──────── Input for this task ────────

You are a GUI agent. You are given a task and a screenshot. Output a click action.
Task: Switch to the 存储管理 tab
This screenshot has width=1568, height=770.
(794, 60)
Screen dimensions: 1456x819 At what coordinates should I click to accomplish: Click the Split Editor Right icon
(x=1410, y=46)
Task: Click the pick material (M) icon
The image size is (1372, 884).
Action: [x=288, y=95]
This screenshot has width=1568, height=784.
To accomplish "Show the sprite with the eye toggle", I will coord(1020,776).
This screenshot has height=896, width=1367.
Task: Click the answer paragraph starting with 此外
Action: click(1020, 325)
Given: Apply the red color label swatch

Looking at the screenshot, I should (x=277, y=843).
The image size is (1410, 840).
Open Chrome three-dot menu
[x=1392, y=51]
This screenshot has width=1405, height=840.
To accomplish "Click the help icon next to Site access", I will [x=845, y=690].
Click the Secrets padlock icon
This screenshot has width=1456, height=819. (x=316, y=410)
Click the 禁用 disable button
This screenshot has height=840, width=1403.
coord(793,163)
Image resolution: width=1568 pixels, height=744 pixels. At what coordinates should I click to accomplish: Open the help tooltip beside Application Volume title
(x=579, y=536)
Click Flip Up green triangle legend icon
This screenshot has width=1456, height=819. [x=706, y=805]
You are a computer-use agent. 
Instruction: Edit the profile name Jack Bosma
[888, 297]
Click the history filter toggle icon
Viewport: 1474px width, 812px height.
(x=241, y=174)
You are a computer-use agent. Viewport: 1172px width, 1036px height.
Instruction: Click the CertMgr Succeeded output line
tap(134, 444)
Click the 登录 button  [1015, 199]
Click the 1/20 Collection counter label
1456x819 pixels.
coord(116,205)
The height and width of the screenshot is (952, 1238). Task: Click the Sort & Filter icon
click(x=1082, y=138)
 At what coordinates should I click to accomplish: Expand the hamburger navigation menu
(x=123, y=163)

────────

Exercise details. Line by line, print the records above exactly as they stand.

Reply.
You are a GUI agent. You are given a task and a screenshot. Output a click action.
Task: Switch to the 存储管理 tab
This screenshot has width=1568, height=770.
(794, 60)
Screen dimensions: 1456x819 At what coordinates should I click to accomplish: Click the Split Editor Right icon
(x=1410, y=46)
Task: Click the pick material (M) icon
The image size is (1372, 884).
Action: [x=288, y=95]
This screenshot has width=1568, height=784.
To accomplish "Show the sprite with the eye toggle", I will coord(1020,776).
This screenshot has height=896, width=1367.
Task: Click the answer paragraph starting with 此外
Action: click(1020, 325)
Given: Apply the red color label swatch

Looking at the screenshot, I should (x=277, y=843).
The image size is (1410, 840).
Open Chrome three-dot menu
[x=1392, y=51]
This screenshot has width=1405, height=840.
To accomplish "Click the help icon next to Site access", I will [x=845, y=690].
Click the Secrets padlock icon
This screenshot has width=1456, height=819. (x=316, y=410)
Click the 禁用 disable button
This screenshot has height=840, width=1403.
coord(793,163)
Image resolution: width=1568 pixels, height=744 pixels. At what coordinates should I click to accomplish: Open the help tooltip beside Application Volume title
(x=579, y=536)
Click Flip Up green triangle legend icon
This screenshot has width=1456, height=819. [x=706, y=805]
You are a computer-use agent. 
Instruction: Edit the profile name Jack Bosma
[888, 297]
Click the history filter toggle icon
Viewport: 1474px width, 812px height.
(x=241, y=174)
You are a computer-use agent. Viewport: 1172px width, 1036px height.
Instruction: Click the CertMgr Succeeded output line
tap(134, 444)
Click the 登录 button  [1015, 199]
Click the 1/20 Collection counter label
1456x819 pixels.
coord(116,205)
The height and width of the screenshot is (952, 1238). Task: Click the Sort & Filter icon
click(x=1082, y=138)
 At what coordinates should I click to accomplish: Expand the hamburger navigation menu
(x=123, y=163)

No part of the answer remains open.